§ **How to complete this task**
Skip the pictures and return every entry exactly as written.

§ **Data in this exercise**
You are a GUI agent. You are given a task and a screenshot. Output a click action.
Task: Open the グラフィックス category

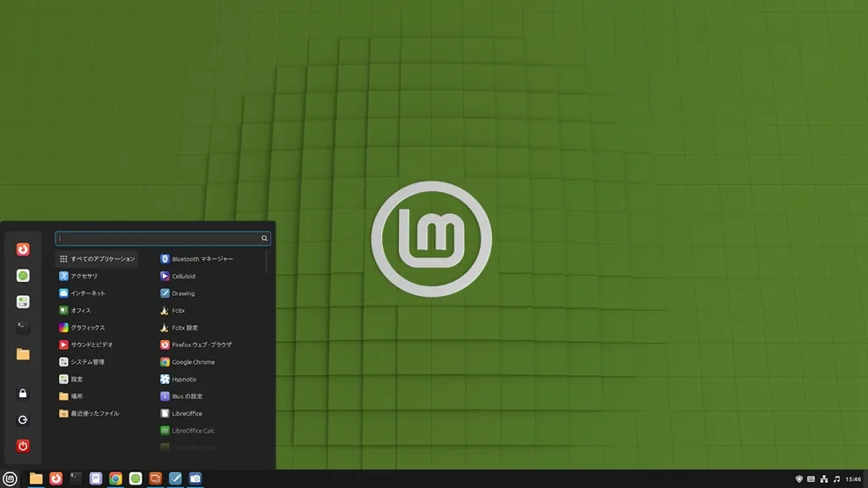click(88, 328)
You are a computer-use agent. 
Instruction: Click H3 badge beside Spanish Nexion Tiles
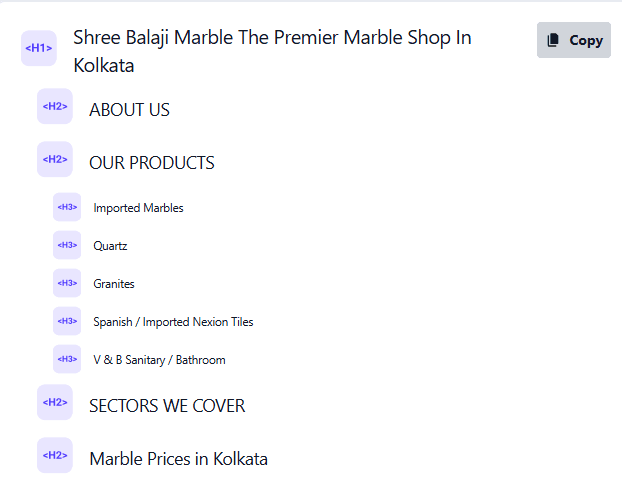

§ **Completed task**
You are a GUI agent. You are given a task and a screenshot. Output a click action.
Task: Open the グラフィックス category

click(88, 328)
You are a computer-use agent. 
Instruction: Click H3 badge beside Spanish Nexion Tiles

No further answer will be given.